The power to stand against the World 5 out of 5 stars.
44 of 47 people found this review helpful.

_In this book Jung correctly predicted that Communism had to collapse from within. No one else saw that coming. Why should they? For, as he points out, the mass state had all the force of the big battalions on their side- politics, science, and technology were their natural allies. And yet they collapsed.

_Should we rejoice in this? Why? Jung points out that the West is every bit as materialistic as our former Communist opponents. Our spiritual base is gone- in the place of true religion we have aging cults that serve the status quo. There is no inner power there. Every place Jung uses the term Communist, you can substitute Corporate and you have the same animal. That is because both are hierarchical structures where the individual counts for nothing. Indeed, the self-knowledge or individualization that would produce true men and women capable of standing up to the hierarchy is actively discouraged. They are trapped in the illusion of statistical man and of the organization- neither of which really exist. Only a few at the top can exercise the power of a true individual, and even they are usually no more than mouthpieces for the undeveloped masses and their unconscious drives.

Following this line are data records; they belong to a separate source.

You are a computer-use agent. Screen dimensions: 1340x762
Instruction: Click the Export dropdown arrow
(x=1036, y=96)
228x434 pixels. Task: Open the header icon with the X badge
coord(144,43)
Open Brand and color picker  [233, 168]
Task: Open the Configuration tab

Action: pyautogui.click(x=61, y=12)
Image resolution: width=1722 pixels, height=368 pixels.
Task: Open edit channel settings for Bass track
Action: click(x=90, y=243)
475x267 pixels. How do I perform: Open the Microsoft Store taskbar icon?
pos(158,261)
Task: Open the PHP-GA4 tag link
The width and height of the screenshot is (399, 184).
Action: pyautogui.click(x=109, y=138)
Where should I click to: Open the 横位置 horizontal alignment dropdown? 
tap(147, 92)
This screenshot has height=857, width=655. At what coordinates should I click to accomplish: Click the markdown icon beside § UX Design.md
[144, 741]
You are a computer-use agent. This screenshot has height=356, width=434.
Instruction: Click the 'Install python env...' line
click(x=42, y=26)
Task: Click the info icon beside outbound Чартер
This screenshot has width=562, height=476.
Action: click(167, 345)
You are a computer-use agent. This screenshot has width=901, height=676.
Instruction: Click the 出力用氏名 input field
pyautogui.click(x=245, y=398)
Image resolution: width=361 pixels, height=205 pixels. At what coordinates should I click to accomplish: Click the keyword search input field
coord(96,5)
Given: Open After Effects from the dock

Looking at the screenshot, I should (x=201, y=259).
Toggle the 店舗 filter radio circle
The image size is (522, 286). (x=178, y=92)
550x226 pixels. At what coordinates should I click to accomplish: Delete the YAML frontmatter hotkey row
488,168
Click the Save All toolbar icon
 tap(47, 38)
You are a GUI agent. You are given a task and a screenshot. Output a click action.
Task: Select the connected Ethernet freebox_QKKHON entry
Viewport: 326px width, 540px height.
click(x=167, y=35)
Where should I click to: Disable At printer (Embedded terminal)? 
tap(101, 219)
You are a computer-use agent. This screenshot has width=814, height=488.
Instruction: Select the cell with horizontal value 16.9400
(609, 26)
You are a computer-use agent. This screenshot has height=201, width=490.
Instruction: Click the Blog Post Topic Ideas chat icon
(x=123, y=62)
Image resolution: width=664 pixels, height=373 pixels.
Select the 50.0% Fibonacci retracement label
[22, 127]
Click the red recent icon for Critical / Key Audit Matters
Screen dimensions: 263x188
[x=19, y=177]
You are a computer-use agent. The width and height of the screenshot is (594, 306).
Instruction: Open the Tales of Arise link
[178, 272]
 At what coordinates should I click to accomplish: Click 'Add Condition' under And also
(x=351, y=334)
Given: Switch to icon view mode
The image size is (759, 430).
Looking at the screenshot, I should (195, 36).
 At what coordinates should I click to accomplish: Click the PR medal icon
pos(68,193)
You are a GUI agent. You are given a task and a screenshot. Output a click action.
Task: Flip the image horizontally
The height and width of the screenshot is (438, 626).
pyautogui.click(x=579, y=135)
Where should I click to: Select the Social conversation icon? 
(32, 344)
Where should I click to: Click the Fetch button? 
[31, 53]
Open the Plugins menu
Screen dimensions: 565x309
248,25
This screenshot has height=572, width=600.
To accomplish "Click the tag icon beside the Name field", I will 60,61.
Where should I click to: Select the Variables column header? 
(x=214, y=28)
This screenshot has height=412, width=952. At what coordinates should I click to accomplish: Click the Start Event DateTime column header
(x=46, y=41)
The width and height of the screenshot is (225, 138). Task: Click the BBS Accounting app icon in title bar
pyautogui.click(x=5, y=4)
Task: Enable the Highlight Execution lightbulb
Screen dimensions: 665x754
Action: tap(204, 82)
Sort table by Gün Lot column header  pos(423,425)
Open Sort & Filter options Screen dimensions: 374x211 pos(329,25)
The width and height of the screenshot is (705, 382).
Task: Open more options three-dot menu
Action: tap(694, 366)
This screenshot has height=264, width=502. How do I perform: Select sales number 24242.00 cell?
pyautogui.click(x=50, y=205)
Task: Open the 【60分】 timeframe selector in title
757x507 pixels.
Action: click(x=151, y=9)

_The hope for Jung lies in true religion. The freedom and autonomy of the individual depends on deep inner experience of a metaphysical nature. This is not "faith"; it is direct knowing. Even the deepest faith may melt away with time and circumstances- but not direct experience. It is only this that gives the individual the power to stand up to mass tyranny- and to the World itself. When you haven't made this breakthrough (which requires deep introspection, effort, and, yes, suffering) then other things get deified and charged with demonic energy- money, work, political influence...

_The shallow, rootless mass-man and his organizations are always going to lose, eventually, to the man with deep religious connection to the Macrocosm. Jung the Gnostic, Jung the Christian, Jung the Alchemist, Jung the Magician saw this. The individuated man has the cosmic correspondence within himself.

Editorial Review:

In his classic, provocative work, Dr. Carl Jung-one of psychiatry's greatest minds-argues that the future depends on our ability to resist society's mass movements. Only by understanding our unconscious inner nature-"the undiscovered self"-can we gain the self-knowledge that is antithetical to ideological fanaticism. But this requires facing the duality of the human psyche-the existence of good and evil in us all. In this seminal book, Jung compellingly argues that only then can we cope and resist the dangers posed by those in power.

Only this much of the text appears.